### [ACTIVITY]
Pick out every line in the data below that holds "dimensions".

### [THE DATA]
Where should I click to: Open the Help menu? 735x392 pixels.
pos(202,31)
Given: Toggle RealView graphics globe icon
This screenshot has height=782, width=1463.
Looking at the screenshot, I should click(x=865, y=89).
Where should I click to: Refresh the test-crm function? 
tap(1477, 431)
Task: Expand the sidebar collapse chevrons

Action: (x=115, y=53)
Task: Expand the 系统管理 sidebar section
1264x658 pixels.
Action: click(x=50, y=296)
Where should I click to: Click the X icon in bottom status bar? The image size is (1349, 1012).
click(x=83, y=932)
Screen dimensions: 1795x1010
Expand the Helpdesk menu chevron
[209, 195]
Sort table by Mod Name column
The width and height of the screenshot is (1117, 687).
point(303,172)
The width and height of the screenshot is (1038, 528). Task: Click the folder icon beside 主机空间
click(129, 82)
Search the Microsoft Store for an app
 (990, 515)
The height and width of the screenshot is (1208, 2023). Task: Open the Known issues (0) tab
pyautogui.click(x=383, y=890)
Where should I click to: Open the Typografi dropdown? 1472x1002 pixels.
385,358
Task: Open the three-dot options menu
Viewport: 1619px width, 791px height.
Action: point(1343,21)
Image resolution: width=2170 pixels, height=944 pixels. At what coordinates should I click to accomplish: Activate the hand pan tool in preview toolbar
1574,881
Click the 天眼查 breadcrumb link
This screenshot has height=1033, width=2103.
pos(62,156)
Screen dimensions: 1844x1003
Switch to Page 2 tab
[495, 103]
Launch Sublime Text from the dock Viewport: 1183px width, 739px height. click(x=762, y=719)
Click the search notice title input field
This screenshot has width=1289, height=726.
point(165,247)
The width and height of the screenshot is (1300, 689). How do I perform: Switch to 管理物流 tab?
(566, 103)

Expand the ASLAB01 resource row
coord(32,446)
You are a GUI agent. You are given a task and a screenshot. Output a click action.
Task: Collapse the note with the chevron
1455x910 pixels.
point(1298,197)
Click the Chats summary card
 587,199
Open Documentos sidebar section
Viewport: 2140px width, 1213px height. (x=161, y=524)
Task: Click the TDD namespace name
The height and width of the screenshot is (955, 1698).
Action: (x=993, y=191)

### [YOUR RESPONSE]
Screen dimensions: 1795x1010
Screen dimensions: 1844x1003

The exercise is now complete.